**Work instruction:**
Please copy each line of the data that includes the string "along".

**Dataset entries:**
^^^^

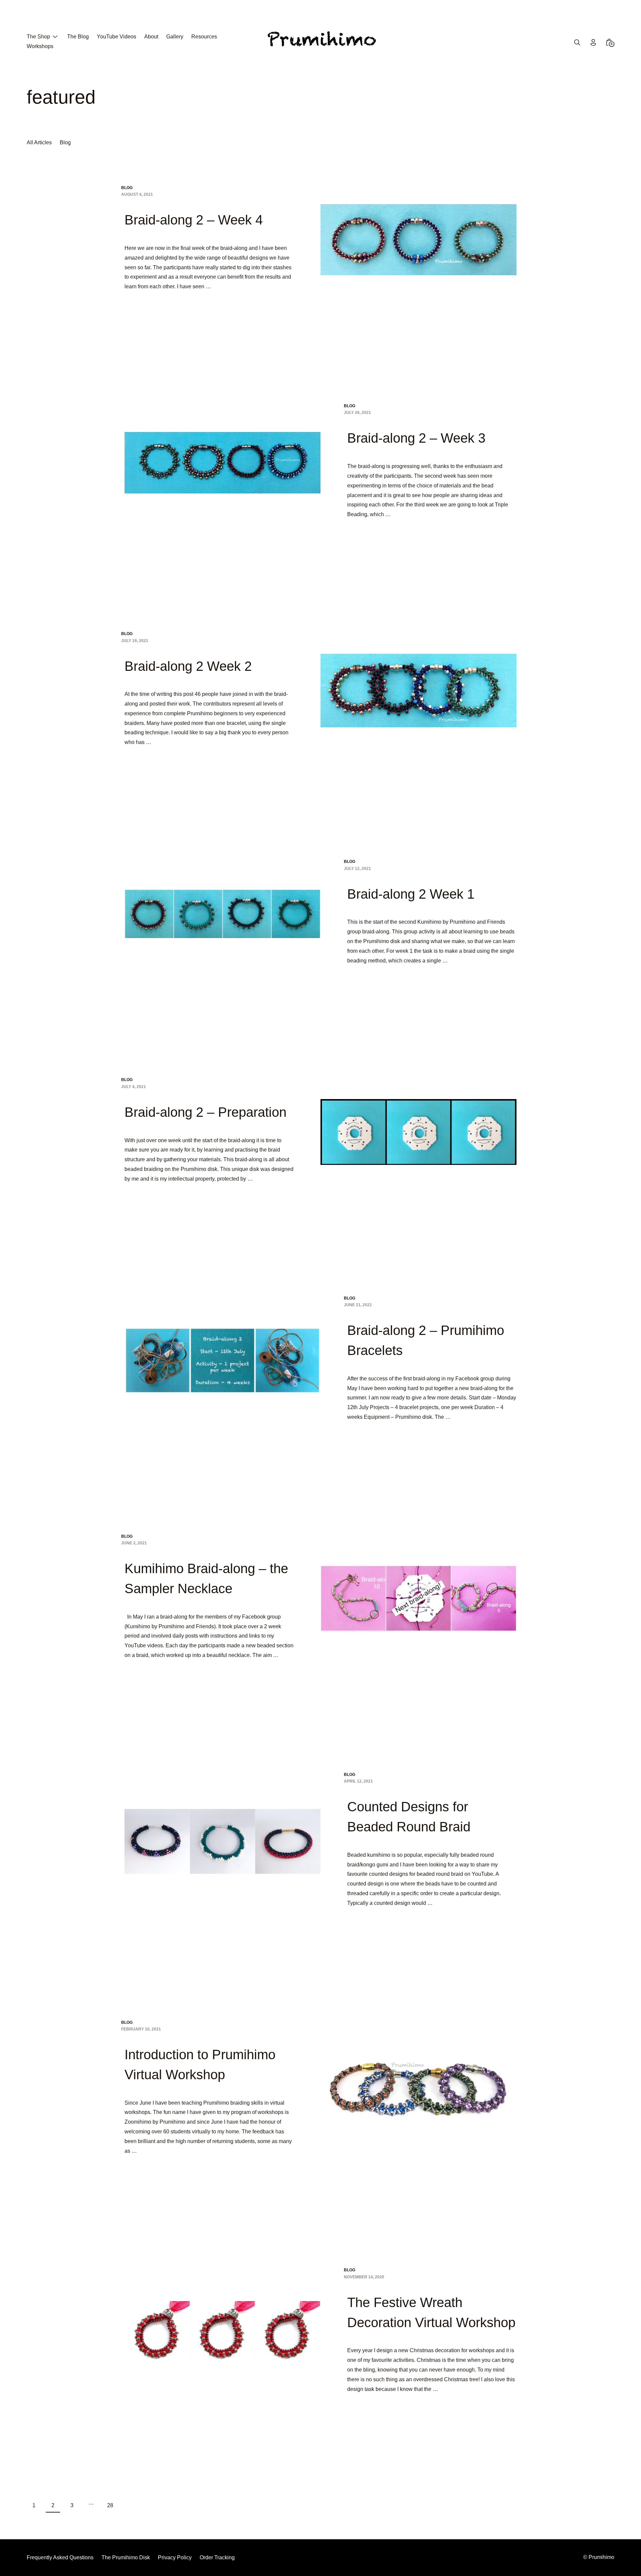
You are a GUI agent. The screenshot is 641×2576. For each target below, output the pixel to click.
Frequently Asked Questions (60, 2557)
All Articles (39, 142)
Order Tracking (217, 2557)
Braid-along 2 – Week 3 (416, 438)
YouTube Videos (116, 36)
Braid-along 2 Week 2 (188, 666)
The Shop (38, 36)
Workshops (40, 46)
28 (110, 2505)
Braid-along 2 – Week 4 (194, 219)
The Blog (78, 36)
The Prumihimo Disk (125, 2557)
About (151, 36)
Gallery (174, 36)
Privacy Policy (175, 2557)
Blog (65, 142)
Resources (204, 36)
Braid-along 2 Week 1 (410, 894)
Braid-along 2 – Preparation (205, 1112)
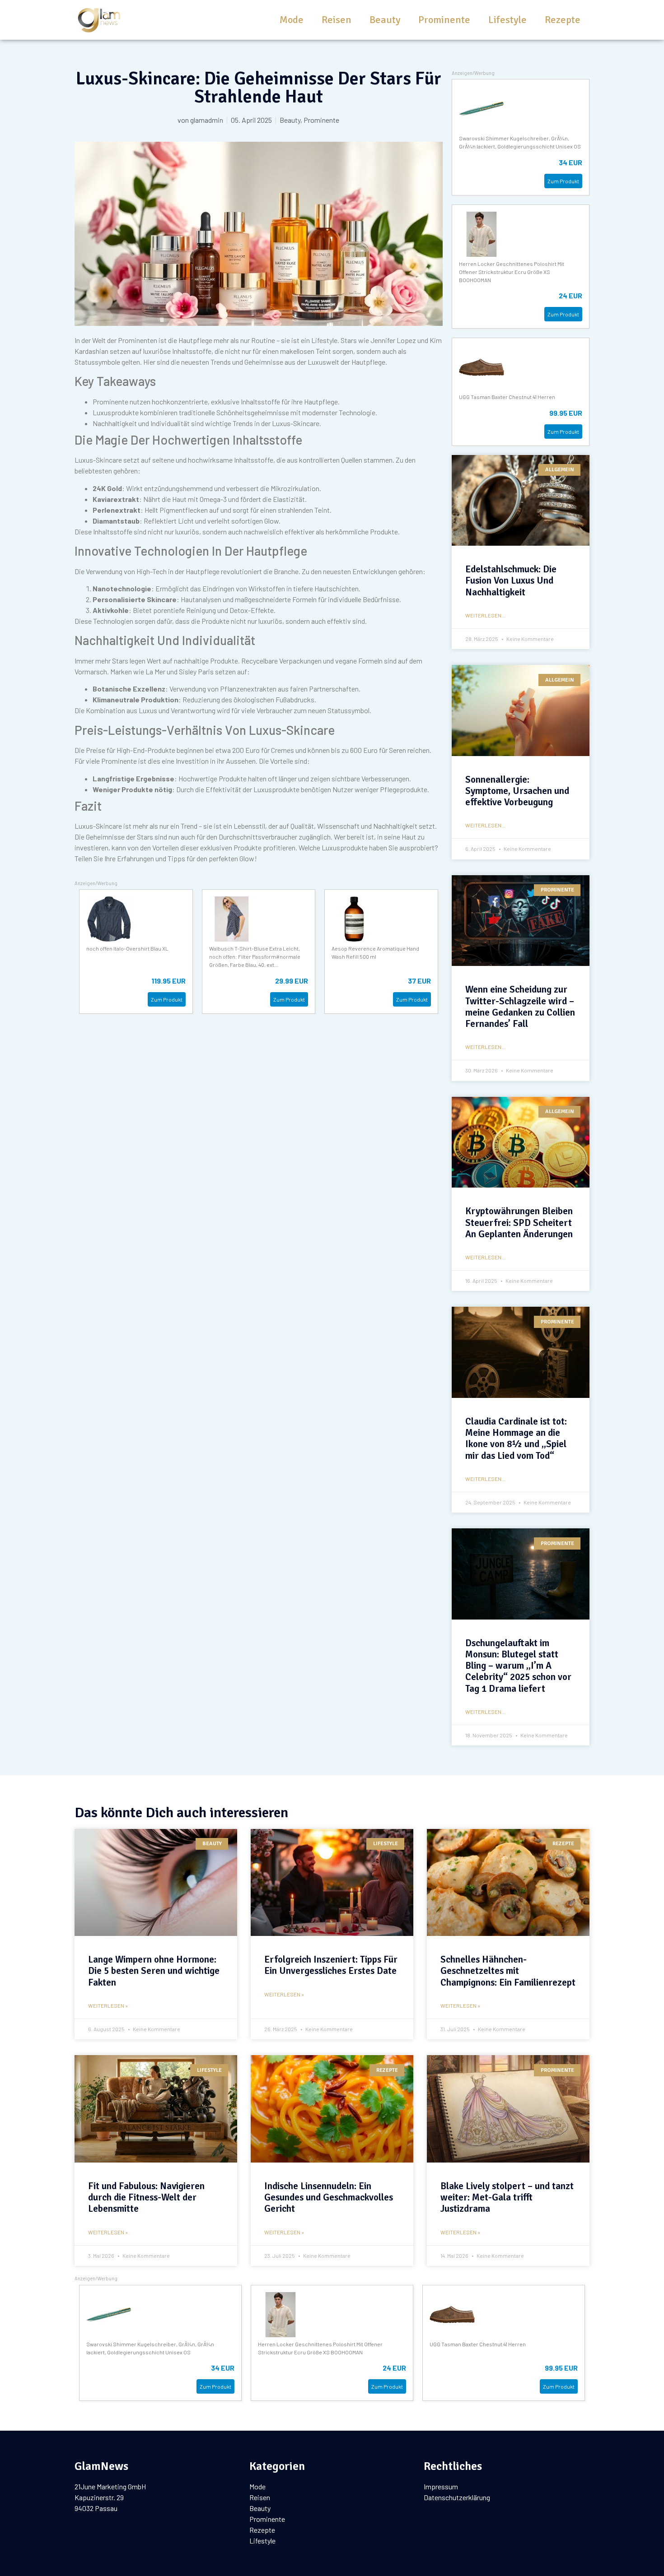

^^^^

**Task solution:**
Braid-along 2 – Week 3 (416, 438)
Braid-along 2 Week 2 (188, 666)
Braid-along 2 – Week 4 (194, 219)
Braid-along 2 Week 1 (410, 894)
Braid-along 2 – Preparation (205, 1112)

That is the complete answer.